Inside Smriti Irani’s textiles strategy

MINT

Inside Smriti Irani’s textiles strategy

It all started with an animated conversation on Modinagar shikanji that I overhead at a mall. Shikanji, Hindi for lemonade, is a cultural gem. A summer favourite across India, the cooling drink has dozens of localized versions.

Some spiked with fresh mint leaves, others sprinkled with roasted cumin powder or black salt and a pinch of sugar and most hand-blended with banta to give it a cheery fizz. Banta, which even has a Wiki entry, is the colloquial name for goli soda (goli for marble as each soda bottle is sealed by a marble). Banta is quite a character in our lives as Indians and I don’t mean it as one half of the Santa Banta jokes.

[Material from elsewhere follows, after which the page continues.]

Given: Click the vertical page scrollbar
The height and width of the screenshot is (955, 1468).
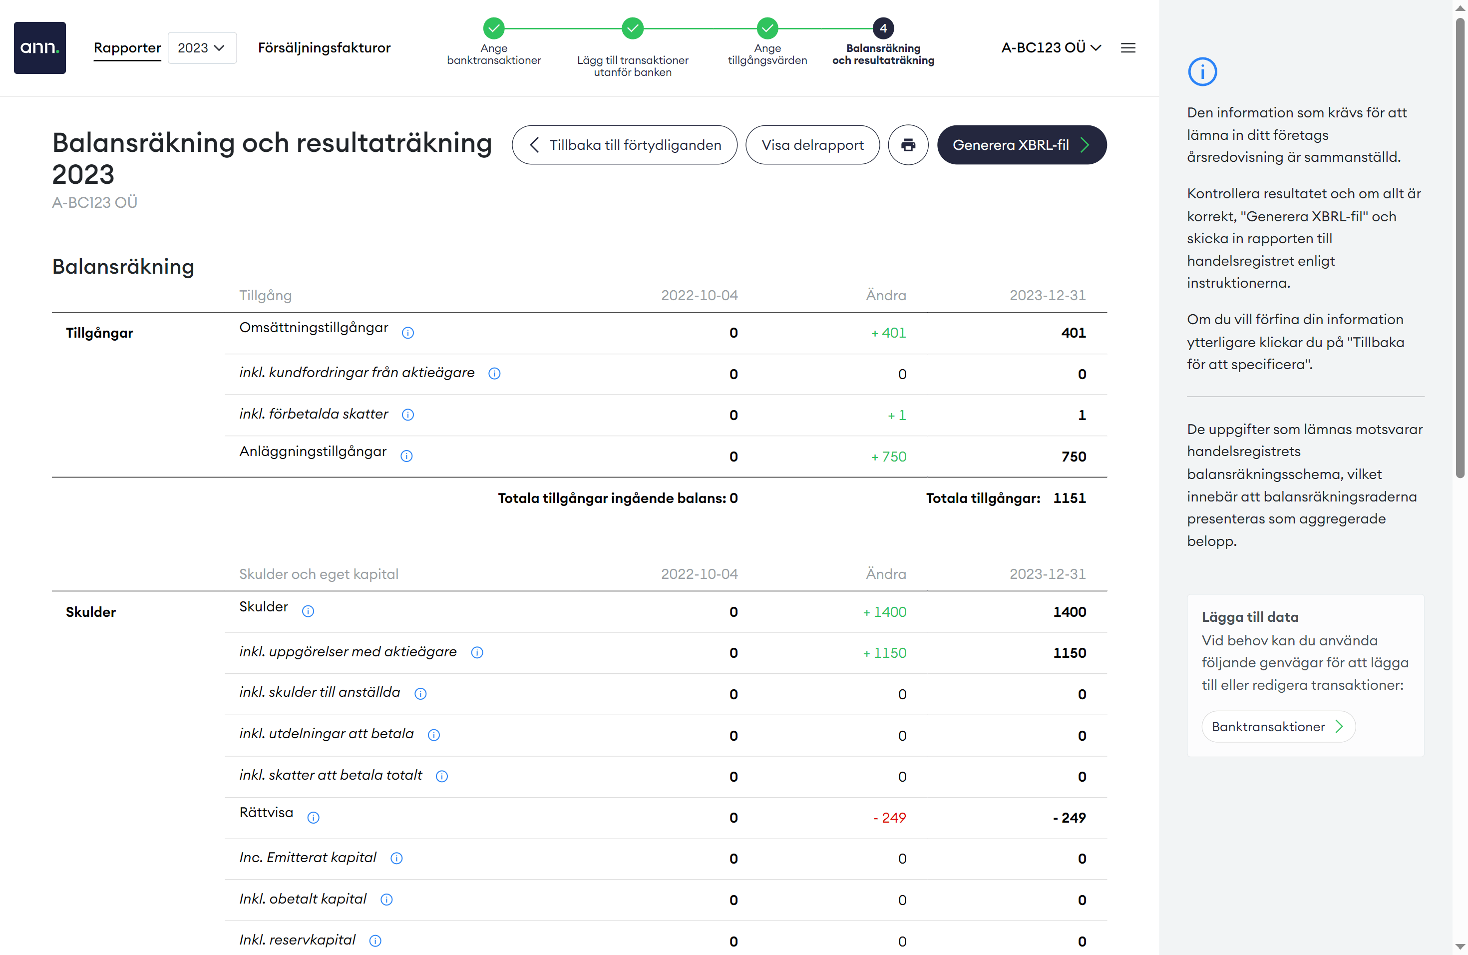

But let me get back to the Modinagar shikanji. Served as a cold drink at Chaayos, a tea café chain, this lemonade apparently had been made famous by the name of Jain shikanji in Modinagar town in Uttar Pradesh. Introduced by a small local enterprise, it grew in popularity over the years as people started swearing by the refreshing quality of the lemon drink. You can even buy the powder mix on the Internet, said the salesgirl at a Chaayos outlet in a Delhi mall, gushing about how it had become a brand.

It piqued my interest enough to spend some time looking up versions of lemonade and assorted summer drinks that are being smartly appropriated by posh restaurants. They never make it to ‘Incredible India’ tourist attractions. The tamarind and berry pulp shikanji—called the shikanji Bin—is in fact a super seller at Soda Bottle Openerwalla restaurant—an urbane version of Bombay’s old Irani cafés.

So, when I spotted a roadside cart selling what else but “Modinagar shikanji” not far from the mall where its fandom was being spread, I stopped to chat with the seller. He showed me his jar of spices, nothing great—the usual white salt, black pepper powder, a pinch of mango powder and cumin. However the “jadoo” (magic), said the 22-year-old Bitoo, who had quit school after the seventh class, lay in the proportion of the spices that his father mixed at home. Bitoo, like the owner of Chaayos, didn’t belong to Modinagar but was making a business out of someone else’s brand. I tried to repeat Bitoo’s magic at home. It didn’t work. My father had never taught me how to make lemonade.

The crucial difference between foods that remind us of home, mother, family, hometown, culture or community and drinks that may do the same is the aroma. Food is about a certain smell, which gets entwined with a thousand memories. A drink may tickle the same neurons in the brain, but you must first sip something to trail it back to an anecdote or the memory of your mom.

Scorching Indian summers can also be about discovering long-buried memories around summer coolers. The Punjabi mango panna, the Parsi Raspberry soda, the North Indian jal jeera (water with cumin powder quite literally), kala khatta—a black-red, sweet and sour sherbet, khus (vetiver) syrup, the terrific thandai (translated as coolant) made from pounded dry fruits to be mixed with milk or water or the heavenly sweet sugarcane juice served with a few drops of fresh lime juice and a pinch of black salt. Most of these can be made with traditional home recipes, yet most of them are also sold in packaged bottles or in powder forms by food and drink companies. Sugarcane juice is a hot seller in some restaurants, but nowhere does it taste as good as it does at an Indian street vendor’s. And no, you can’t make it at home.

What you can rustle up at home is a vast variety of buttermilks or curd-based Indian smoothies that have localized versions from Chennai to Gujarat and Maharashtra, and their packaged versions can’t recreate the original flavours. Or the thick sweet Punjabi lassi—sold in plus-sized, red-clay glasses in Old Delhi. As filling as a large dessert. Packaged drinks may have saved us from entirely losing our cuisine and culture peculiarities but perhaps they have also made us complacent.

Sindhis also make a fragrant homemade drink with jasmine flowers dipped in sugar syrup. Mixed with ice and water, for us it would herald the onset of summers, underline the season of potato chips left to dry outside in courtyards, ripe mangoes and water-based pickles. I wonder where I lost all those delightful little aspects of daily life. Did they just fall off? That loss hurt me in my guts when I heard the girl in the mall gush about Modinagar shikanji.

I shared these scraps of loss with my driver, who belongs to Odisha. What summer drink do you like? I asked. “Bel sherbet,” he said instantly. Bel is a local fruit. “It’s available at roadside carts in Delhi but I stopped having it after you warned me about typhoid. Now my wife gives it to me as a welcome drink when I go home,” he said smiling.